Since their debut album in 1990, Bela Fleck and the Flecktones have been fusing bluegrass, jazz, world, funk pop and every other conceivable genre of music with virtuosic musicianship and a whimsical, accessible attitude. Their music evokes a spicy Cajun gumbo served with a fine French wine and “The Epic of Gilgamesh”. They’ve been nominated for Grammies both individually and as a group in bluegrass, jazz, pop and country, and have won critical acclaim for such indefinable masterpieces as “The Sinister Minister”, “Sunset Road” and “Big Country”. Their most recent endeavor, “Hidden Land”, is consistent with their previous successes, but is also spotty, unexciting and overdone.

The album opens with classic Flecktones, in a track clearly derivative of the critical and commercial success of Bela Fleck’s 2001 classical release “Perpetual Motion”. The Flecktones’ bold new cover on Bach’s “Fugue” features Victor Wooten’s distinctive bass, Roy “Futureman” Wooten’s aggressive acoustic drums and a familiar melody played on saxophone (Jeff Coffin) and banjo (Bela Fleck). The first track showcases the band’s brilliant capacity for delving into the heart of a familiar theme and completely re-envisioning it.

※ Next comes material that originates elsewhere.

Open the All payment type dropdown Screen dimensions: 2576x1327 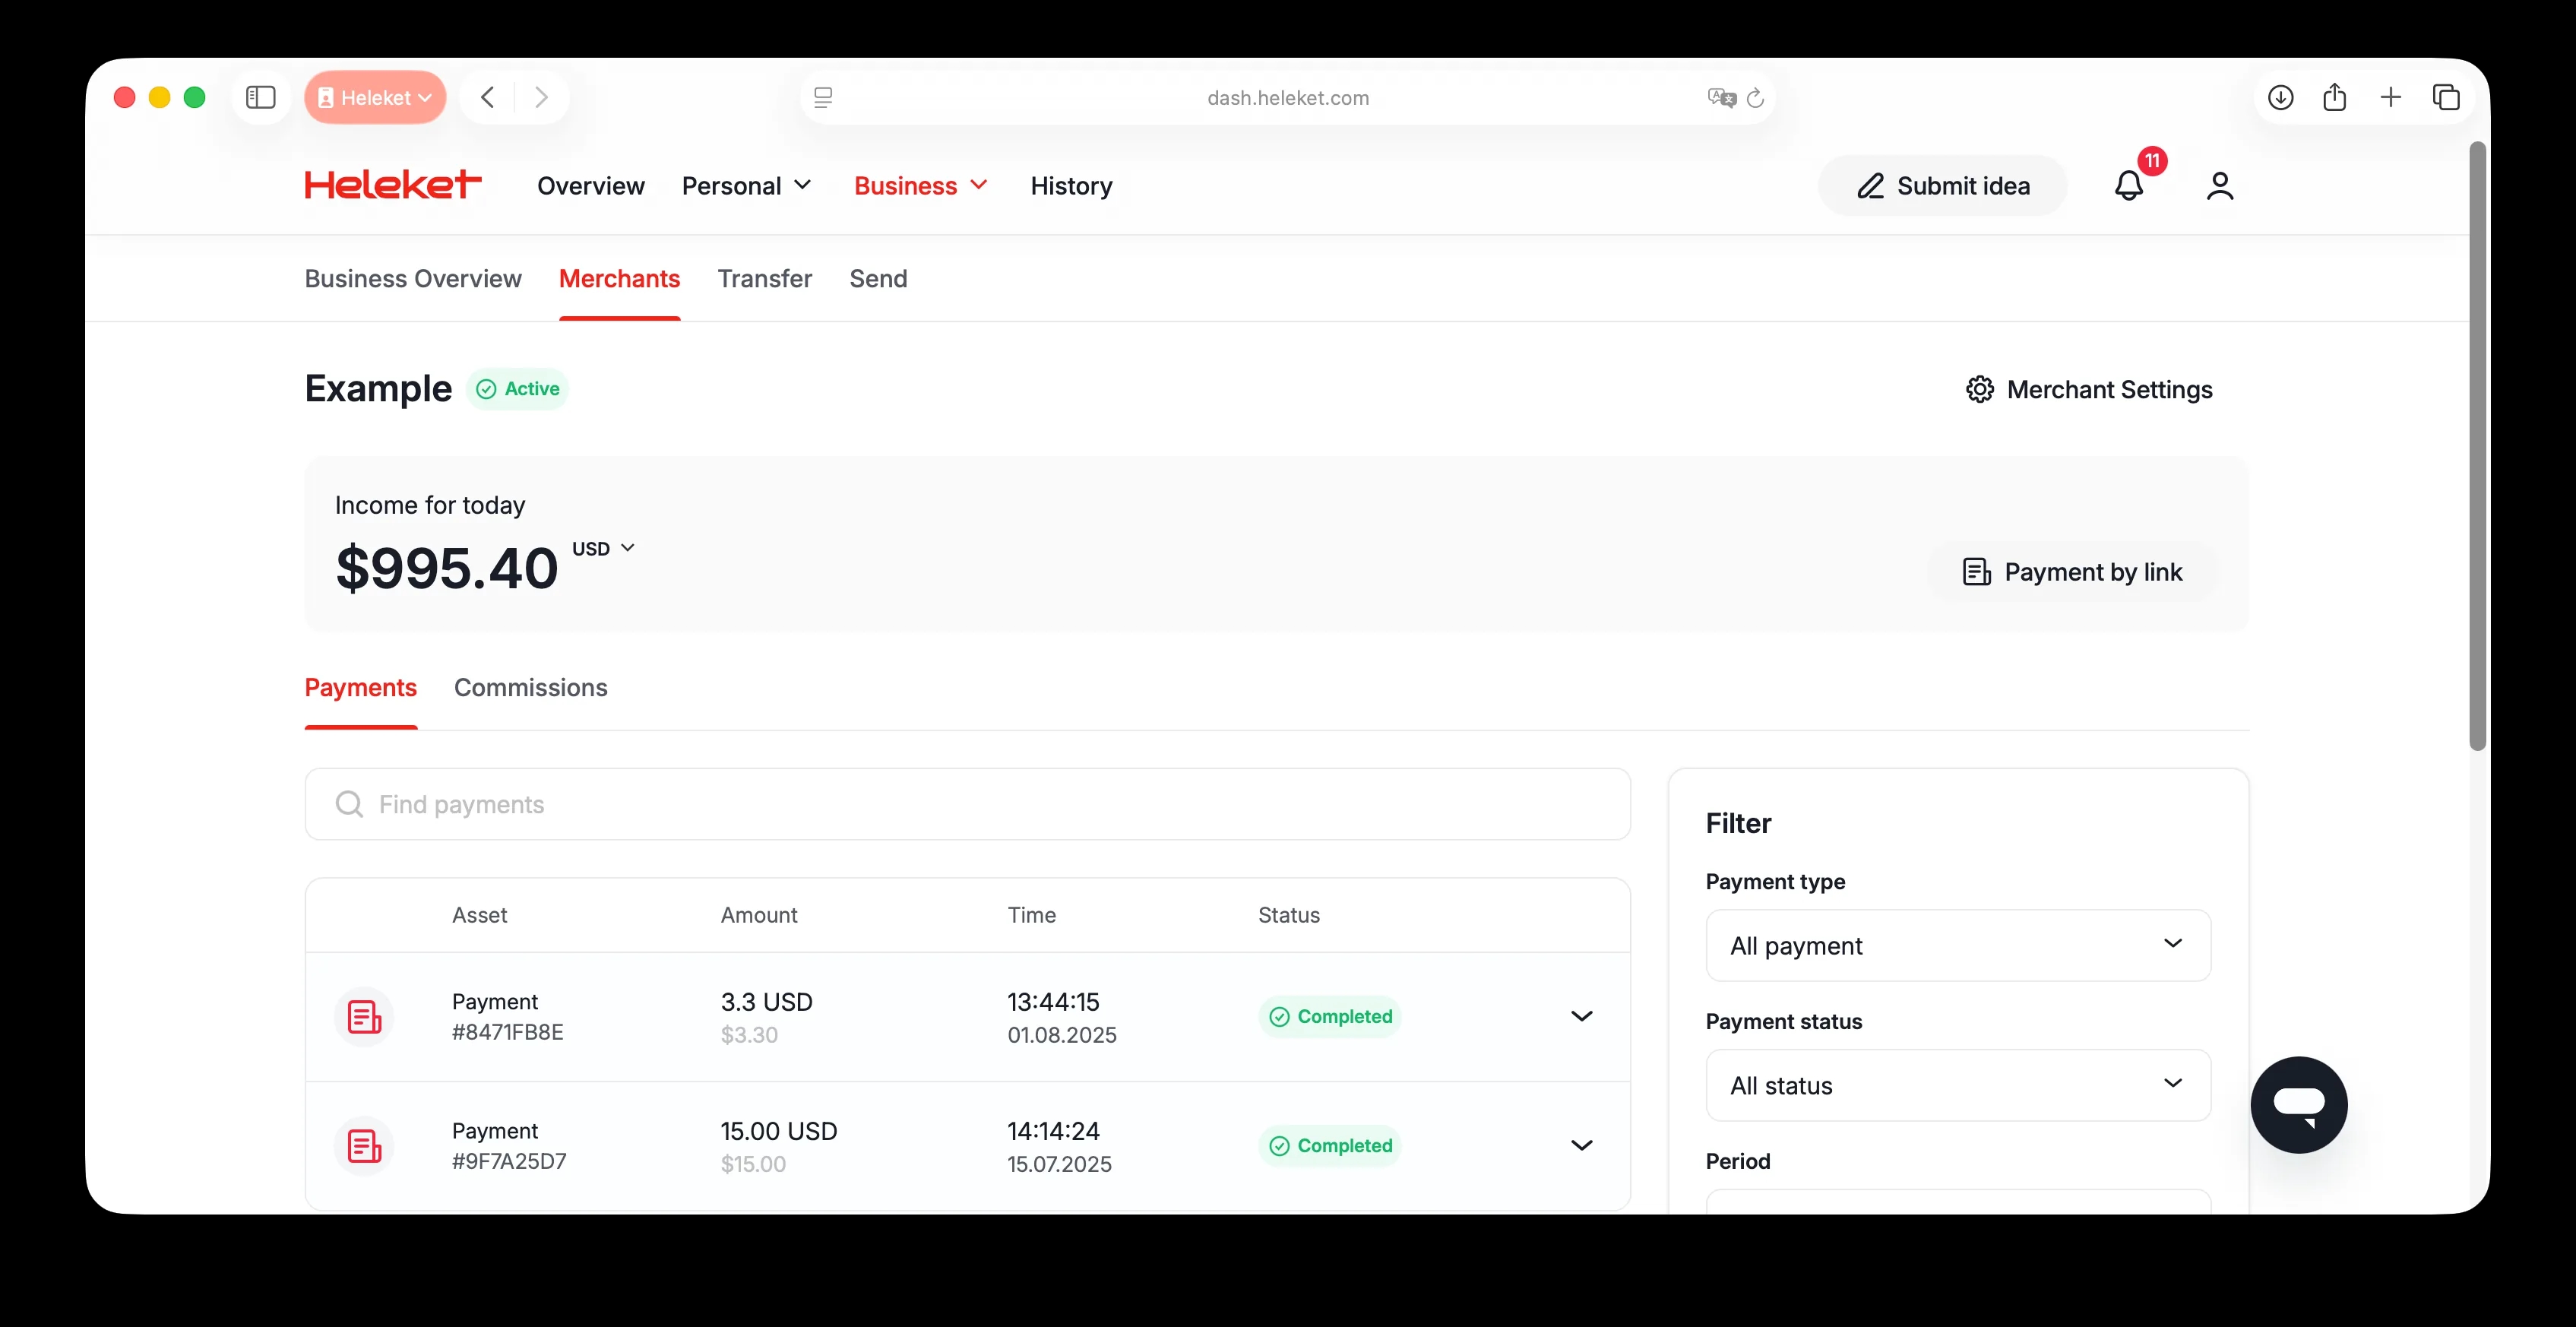1957,944
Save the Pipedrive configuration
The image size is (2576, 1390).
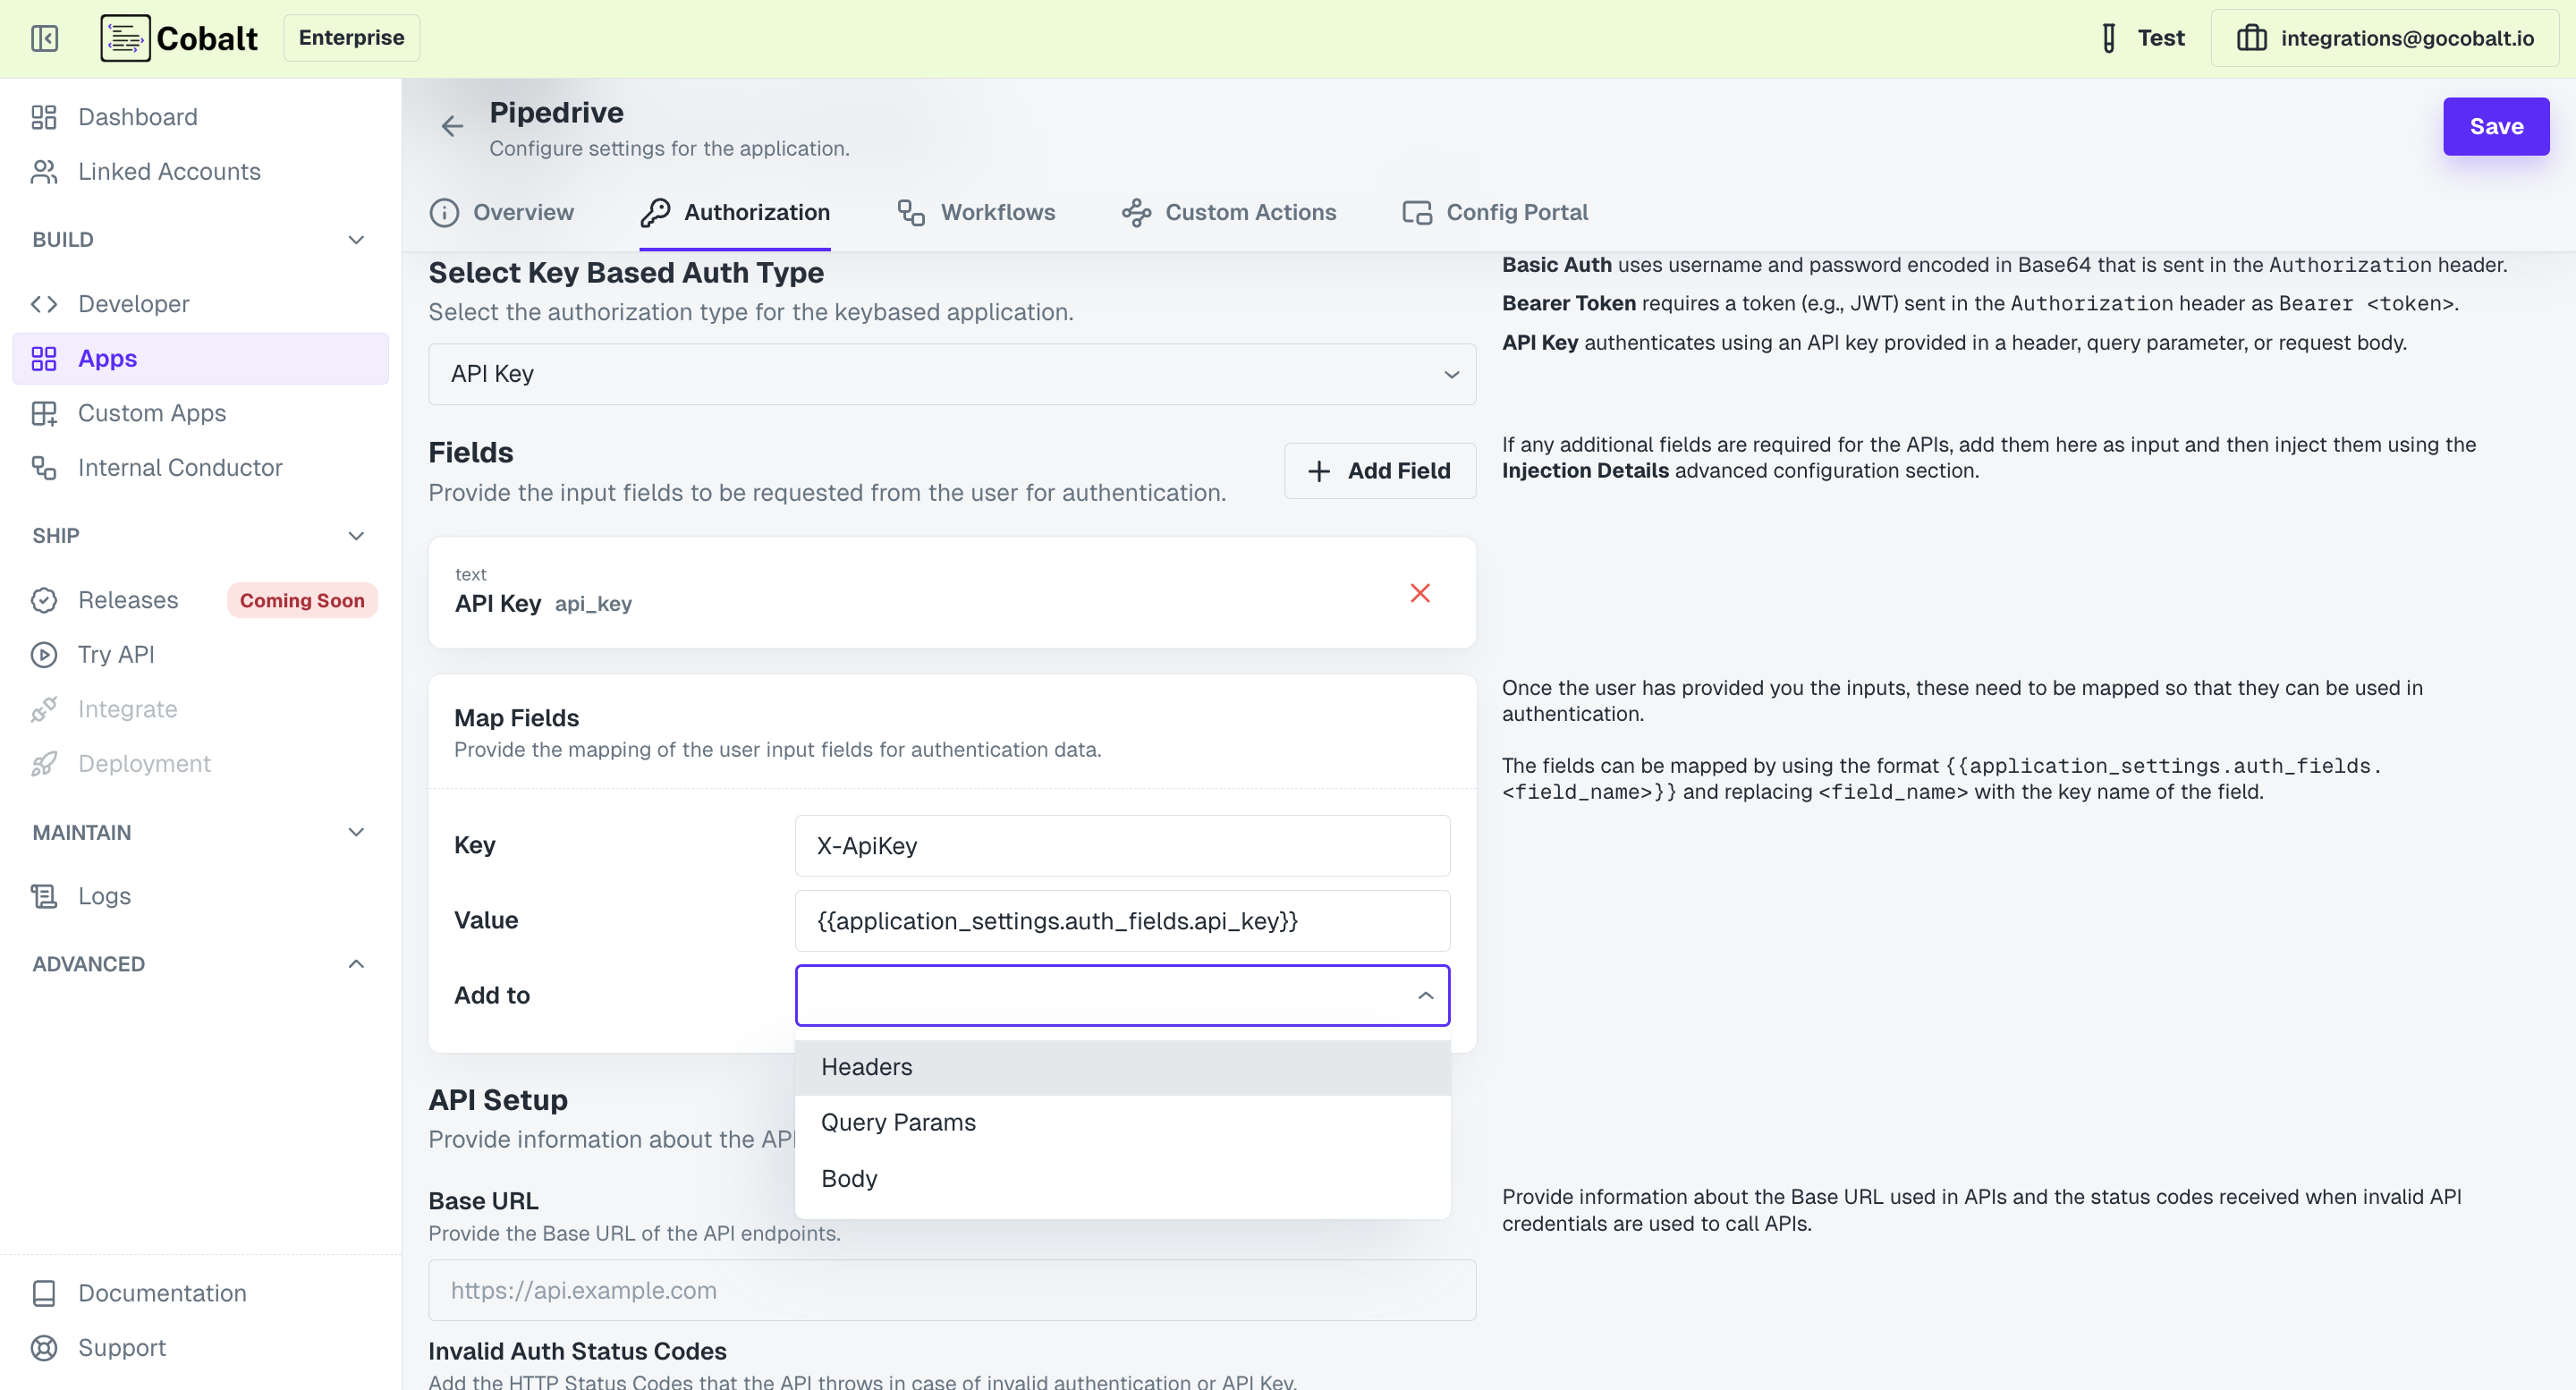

Unfortunately, the second track — reportedly inspired by Futureman’s fevered dreams — completely undoes the achievements of the innovative opener. “P’lod in The House” is as incomprehensible as its title; fast-paced, playful and constantly changing, it sounds like a track that must have been a lot of fun to record, but it seems to develop into a “you had to have been there” story. The first track succeeds largely because of its interesting focus, and it is the utter lack of any such scope that proves to be the downfall of much of the album.

Though he gained much of his popularity as a virtuosic banjo player, some of Bela Fleck’s most impressive work is as an arranger and songwriter. In addition to his work with the Flecktones, his solo endeavors such as “Tales From Acoustic Planet” are characterized by remarkably full sounds that crescendo to an overpowering wall of emotion drawn from very few instruments. A master of the traditional AABB fiddle tune form, his best work is characterized by variations on a consistent theme, with judicious and carefully-applied deviation at the most powerful moments. Unfortunately, as made evident by “Hidden Land”, wall of sound sometimes equals cacophony, and, simply put, deviation is not true deviation without something to deviate from.

“Chennai”, for example, is a song based entirely on riffing off not a melodic theme, but rather a general feeling of “relaxed Indian” or “vaguely ethnic acid trip.” Lacking any kind of structure or focus, hints of consistency in the song remain frustratingly unrealized. It hits its stride towards the end with slightly more cohesive accompaniment, but it fails to bring the song to any kind of meaningful climax. In the same vein, the meandering 7:27-long “Misunderstood” builds from a relaxed tone to a bombastic rise in energy, speed and complexity. Sadly, these moments fail to make sense with the rest of the song — the structure of the track is evident, but impotent.

Shortcomings aside, the album does contain a few of the great moments that make the Flecktones’ body of work so impressive. Bela Fleck has been the first banjo player to gain access to mainstream consciousness since the bluegrass pioneer of the early 20th century, Earl Scruggs. He shows off his smooth, constant and artfully accented style on the closing track, “Whistle Tune”, a peaceful yet rhythmic song with some truly beautiful banjo lines reminiscent of Bela’s background in traditional Celtic music. The other members of the band do an impassioned job accenting a traditional-style tune with modern pop sensibility, with the unfailing bouncing beauty of a simple melody played on Victor Wooten’s fingerstyle bass.

Similarly, “Subterfuge (Bond)” perfectly evokes its parenthetical descriptor, and a hard-driving guitar riff makes up for occasional wanderings. A welcome departure and a nice juxtaposition with “Chennai”, which precedes it on the album, “Subterfuge” never stops moving forward and stays relatively unified. “Rococo” features an interesting and slightly dark theme that is well-accompanied by non-intrusive percussion, never letting the song become too boring.

Nearly every song on the album has wonderful and interesting parts (oftentimes as the centerpiece to a composition), but the bottom line is, few are willing to stick with one idea long enough to allow it to become a complete song. “Hidden Land” has fabulous moments, but too often dreamy noises, cacophonous arrangements and unnecessarily-recorded experimentation bog these moments down, refusing the music its full potential.